Ich glaube nicht daran. Doch die Situation ist sehr offen, alle Szenarien sind möglich. Für viele Russen war die Auflösung der Sowjetunion ein großer Schock, den sie nicht akzeptiert haben. Ich war dort zu dieser Zeit. Es gab einige wenige Monate der Desorientierung und des Schocks, doch danach hat man sich gefaßt, und nun will man wieder Großmacht sein.
Sie werden jetzt für einige Zeit in Deutschland leben. Langweilt Sie das Land?
Nein. 1989 ist etwas in Bewegung gekommen, nicht nur in Europa, sondern in der ganzen Welt. Europa steht dem noch sehr unwillig gegenüber. Das wird sich ändern müssen.
Wie denn?
Europa war sehr stabil, alles war in Ordnung, Arbeit, soziale Sicherheit, Konsum. Hier war man in der einmaligen Situation, sein Leben planen zu können.
Und nun erleben die Menschen in Europa voller Angst, daß es damit zu Ende geht, daß sie ihr Leben nicht mehr planen können?

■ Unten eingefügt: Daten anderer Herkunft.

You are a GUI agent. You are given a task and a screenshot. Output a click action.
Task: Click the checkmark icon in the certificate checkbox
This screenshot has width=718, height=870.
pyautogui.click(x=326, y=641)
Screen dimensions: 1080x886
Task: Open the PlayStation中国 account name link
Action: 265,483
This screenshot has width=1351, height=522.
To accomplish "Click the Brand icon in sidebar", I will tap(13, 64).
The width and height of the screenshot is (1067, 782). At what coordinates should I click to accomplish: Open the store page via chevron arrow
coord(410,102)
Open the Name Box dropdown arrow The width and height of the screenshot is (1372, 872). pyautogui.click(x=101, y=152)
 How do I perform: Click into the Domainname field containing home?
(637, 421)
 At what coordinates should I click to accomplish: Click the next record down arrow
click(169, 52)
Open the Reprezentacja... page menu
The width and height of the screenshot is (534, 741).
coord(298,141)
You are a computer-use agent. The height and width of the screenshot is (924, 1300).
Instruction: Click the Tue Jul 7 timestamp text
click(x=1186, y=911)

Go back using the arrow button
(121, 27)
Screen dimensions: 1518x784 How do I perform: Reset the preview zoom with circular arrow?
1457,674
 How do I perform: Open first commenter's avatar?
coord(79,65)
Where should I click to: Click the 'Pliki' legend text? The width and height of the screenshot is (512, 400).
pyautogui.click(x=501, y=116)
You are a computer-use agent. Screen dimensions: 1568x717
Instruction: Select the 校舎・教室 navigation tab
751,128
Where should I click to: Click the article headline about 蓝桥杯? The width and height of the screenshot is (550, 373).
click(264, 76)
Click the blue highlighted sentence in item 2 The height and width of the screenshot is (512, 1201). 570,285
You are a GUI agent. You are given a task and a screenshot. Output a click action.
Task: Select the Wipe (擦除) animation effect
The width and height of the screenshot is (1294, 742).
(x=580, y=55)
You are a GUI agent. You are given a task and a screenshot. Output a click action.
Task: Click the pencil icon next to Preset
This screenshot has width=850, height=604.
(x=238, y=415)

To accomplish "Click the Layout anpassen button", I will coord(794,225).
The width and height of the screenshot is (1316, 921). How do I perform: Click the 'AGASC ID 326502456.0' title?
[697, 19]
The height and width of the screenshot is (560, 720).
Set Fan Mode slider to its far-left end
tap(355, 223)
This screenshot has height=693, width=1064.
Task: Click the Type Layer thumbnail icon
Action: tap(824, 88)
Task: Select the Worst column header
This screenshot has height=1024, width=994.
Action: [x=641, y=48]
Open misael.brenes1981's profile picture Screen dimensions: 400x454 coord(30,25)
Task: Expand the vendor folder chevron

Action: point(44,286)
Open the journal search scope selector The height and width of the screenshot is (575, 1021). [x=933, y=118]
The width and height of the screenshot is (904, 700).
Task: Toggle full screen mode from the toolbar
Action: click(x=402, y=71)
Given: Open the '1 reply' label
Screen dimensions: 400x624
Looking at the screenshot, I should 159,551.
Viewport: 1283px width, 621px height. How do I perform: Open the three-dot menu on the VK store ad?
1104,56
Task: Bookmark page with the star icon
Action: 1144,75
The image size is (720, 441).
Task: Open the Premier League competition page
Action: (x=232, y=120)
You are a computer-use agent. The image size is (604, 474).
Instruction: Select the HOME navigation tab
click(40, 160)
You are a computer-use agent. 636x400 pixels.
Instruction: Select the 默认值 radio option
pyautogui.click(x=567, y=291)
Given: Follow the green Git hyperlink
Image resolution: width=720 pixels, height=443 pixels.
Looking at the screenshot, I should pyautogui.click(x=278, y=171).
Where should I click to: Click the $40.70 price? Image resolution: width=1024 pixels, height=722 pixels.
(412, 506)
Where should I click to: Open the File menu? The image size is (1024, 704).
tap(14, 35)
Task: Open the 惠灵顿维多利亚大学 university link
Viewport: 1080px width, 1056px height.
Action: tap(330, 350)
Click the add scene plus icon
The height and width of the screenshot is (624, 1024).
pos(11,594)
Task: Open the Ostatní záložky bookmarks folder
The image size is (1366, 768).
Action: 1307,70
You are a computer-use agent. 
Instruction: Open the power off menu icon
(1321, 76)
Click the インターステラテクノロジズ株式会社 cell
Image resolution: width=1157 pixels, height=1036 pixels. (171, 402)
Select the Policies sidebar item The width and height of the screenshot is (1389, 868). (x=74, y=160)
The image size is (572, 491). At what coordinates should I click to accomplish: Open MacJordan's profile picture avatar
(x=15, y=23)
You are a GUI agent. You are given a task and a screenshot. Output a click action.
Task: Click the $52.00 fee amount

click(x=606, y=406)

Wir Osteuropäer wußten schon lange, daß der Osten nie mehr so sein würde wie zuvor. Aber viele Menschen im Westen haben immer noch nicht erkannt, daß für den Westen das gleiche gilt. Der Druck von außen ist sehr stark. Mit dem Ende des Jahrtausends wird die weiße Weltbevölkerung nur noch zwölf Prozent betragen. Die Weißen werden mehr und mehr zur Minorität. Der Druck der anderen Gesellschaften ist enorm. Hier fühlt man es noch nicht, aber wenn man in diese Länder fährt, ist es offensichtlich: Sie sind jung, stark, ambitioniert.
Welche Länder?
Ganze Kontinente, Asien, Afrika, Lateinamerika. Das sind alles sehr junge Gesellschaften.
In der Terminologie der Wagenburg: Glauben Sie, daß diese jungen Gesellschaften zurückschlagen, daß die europäische Kultur erdrückt wird?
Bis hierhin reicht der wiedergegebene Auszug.